A further goal of tracking is the deeper understanding of the systems and patterns that make up the environment surrounding and incorporating the tracker.
The practice of tracking may focus on, but is not limited to, the patterns and systems of the local animal life and ecology.
Spoor may include tracks, scat, feathers, kills, scratching posts, trails, drag marks, sounds, scents, marking posts, feeding signs, the behavior of other animals, habitat cues, and any other clues about the identity and whereabouts of the quarry.
The skilled tracker is able to discern these clues, recreate what transpired on the landscape, and make predictions about the quarry.
The military and intelligence agencies also use tracking to find enemy combatants in the bush, land, sea, and desert.
[1] It has been suggested that the art of tracking may have been the first implementation of science, practiced by hunter-gatherers since the evolution of modern humans.
Tracking is therefore a non-invasive method of information gathering, in which potential stress caused to animals can be minimized.
Some of the most important applications of tracking are in hunting and trapping, as well as controlling poaching, ecotourism, environmental education, police investigation, search and rescue, and in scientific research.
While preconceived images may help in recognizing signs, the tracker must, however, avoid the preconditioned tendency to look for one set of things in the environment to the exclusion of all others.
Trackers will always try to identify the trail positively by some distinguishing mark or mannerism in order not to lose it in any similar spoor.
Often hoofs of antelope are broken or have chipped edges, or when the animal is walking it may leave a characteristic scuff mark.
Tracking is easiest in the morning and late afternoon, as the shadows cast by the ridges in the spoor are longer and stand out better than at or near midday.

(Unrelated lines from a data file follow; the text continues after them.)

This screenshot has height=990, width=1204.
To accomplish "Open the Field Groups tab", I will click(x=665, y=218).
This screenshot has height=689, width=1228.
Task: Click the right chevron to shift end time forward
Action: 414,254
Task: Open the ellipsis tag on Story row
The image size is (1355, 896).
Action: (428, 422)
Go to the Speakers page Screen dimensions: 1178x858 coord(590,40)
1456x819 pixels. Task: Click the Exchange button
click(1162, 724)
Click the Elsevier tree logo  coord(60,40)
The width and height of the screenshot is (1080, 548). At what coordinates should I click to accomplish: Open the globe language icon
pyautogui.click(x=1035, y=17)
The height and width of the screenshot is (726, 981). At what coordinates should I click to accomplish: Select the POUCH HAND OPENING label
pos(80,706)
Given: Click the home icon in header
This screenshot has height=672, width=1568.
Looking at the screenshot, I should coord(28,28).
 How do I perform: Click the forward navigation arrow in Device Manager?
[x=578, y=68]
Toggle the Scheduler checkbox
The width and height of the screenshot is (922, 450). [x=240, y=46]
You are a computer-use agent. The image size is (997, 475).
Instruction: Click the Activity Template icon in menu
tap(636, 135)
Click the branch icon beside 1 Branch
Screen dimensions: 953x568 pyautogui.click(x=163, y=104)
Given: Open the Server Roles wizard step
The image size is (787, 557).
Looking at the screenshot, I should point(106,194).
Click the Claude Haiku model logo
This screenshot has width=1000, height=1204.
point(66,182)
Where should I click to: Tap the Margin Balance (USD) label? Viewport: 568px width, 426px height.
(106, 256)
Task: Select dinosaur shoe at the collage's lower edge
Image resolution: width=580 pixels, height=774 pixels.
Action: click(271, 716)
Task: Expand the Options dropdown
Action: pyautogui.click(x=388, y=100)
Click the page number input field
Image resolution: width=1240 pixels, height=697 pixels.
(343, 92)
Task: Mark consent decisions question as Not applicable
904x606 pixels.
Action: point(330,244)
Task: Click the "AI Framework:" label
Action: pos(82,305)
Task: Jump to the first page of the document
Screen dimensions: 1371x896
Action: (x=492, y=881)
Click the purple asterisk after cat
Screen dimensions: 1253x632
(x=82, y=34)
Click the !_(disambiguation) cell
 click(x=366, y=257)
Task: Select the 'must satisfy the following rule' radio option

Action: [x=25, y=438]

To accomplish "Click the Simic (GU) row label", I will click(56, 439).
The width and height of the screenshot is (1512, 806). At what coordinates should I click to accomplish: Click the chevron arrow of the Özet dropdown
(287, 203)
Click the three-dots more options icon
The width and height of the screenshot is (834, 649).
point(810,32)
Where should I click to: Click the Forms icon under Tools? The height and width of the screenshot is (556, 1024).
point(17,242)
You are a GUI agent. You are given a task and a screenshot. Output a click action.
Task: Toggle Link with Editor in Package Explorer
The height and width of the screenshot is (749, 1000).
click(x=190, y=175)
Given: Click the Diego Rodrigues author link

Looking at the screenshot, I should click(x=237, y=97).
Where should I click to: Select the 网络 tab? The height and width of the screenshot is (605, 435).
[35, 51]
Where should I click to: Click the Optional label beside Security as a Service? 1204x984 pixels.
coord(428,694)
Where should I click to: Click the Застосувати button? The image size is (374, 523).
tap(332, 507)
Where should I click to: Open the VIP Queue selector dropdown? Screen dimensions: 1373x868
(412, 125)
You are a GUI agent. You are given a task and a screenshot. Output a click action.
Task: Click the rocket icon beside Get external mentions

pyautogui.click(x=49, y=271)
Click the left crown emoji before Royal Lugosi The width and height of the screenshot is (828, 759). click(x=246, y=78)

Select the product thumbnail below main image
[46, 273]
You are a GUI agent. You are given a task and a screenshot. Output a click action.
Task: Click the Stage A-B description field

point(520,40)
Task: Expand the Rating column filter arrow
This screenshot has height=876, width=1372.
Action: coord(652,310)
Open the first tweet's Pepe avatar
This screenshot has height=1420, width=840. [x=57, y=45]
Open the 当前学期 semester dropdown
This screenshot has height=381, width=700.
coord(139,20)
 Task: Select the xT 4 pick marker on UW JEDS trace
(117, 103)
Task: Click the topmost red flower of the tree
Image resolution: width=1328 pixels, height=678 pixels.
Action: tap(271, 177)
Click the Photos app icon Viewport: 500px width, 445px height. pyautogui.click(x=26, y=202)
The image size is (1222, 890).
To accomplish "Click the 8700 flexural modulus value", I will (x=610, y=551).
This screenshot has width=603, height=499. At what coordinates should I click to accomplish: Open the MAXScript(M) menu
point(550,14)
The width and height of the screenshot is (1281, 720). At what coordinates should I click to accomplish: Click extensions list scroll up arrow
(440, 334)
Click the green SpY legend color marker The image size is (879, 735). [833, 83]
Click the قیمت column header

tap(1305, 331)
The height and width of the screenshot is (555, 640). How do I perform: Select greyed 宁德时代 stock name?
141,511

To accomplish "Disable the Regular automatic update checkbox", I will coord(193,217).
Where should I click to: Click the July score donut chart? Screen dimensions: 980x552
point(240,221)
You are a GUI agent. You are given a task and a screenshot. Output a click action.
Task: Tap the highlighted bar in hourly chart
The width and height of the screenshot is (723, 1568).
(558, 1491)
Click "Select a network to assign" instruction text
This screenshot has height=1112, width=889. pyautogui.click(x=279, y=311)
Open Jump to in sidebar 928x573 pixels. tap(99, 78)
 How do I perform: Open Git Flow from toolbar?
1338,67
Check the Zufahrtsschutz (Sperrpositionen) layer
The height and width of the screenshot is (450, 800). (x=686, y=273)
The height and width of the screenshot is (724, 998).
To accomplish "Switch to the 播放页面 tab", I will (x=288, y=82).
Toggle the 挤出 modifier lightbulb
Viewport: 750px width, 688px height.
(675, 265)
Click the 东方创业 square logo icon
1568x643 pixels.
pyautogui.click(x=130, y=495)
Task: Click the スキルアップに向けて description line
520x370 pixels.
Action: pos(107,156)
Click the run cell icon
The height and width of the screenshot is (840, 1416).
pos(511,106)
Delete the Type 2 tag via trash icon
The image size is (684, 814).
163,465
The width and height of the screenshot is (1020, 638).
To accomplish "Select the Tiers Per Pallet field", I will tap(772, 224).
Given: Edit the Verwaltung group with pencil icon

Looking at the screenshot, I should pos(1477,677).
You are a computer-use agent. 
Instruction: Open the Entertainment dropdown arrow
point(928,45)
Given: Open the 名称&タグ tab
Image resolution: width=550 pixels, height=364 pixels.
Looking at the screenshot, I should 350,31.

If their quarry has consistently moved in a general direction, it may be possible to follow the most likely route by focusing on the terrain, and to look for signs of spoor only occasionally.
In difficult terrain, where signs are sparse, trackers may have to rely extensively on anticipating the animal's movements.
When the trackers lose the spoor, they first search obvious places for signs, choosing several likely access ways through the bush in the general direction of movement.
Once the general direction of movement is established and it is known that an animal path, river or any other natural boundary lies ahead, they can leave the spoor and move to these places, cutting across the trail by sweeping back and forth across the predicted direction in order to pick up tracks a considerable distance ahead.
[2] Since signs may be fractional or partly obliterated, it may not always be possible to make a complete reconstruction of the animal's movements and activities on the basis of spoor evidence alone.
Trackers may therefore have to create a working hypothesis in which spoor evidence is supplemented with hypothetical assumptions based not only on their knowledge of animal behavior, but also on their creative ability to solve new problems and discover new information.
Anticipating and predicting an animal's movements, therefore, involves a continuous process of problem-solving, creating new hypotheses and discovering new information.
If the wind direction is unfavorable, the trackers may have to leave the spoor to search for their quarry from the downwind side.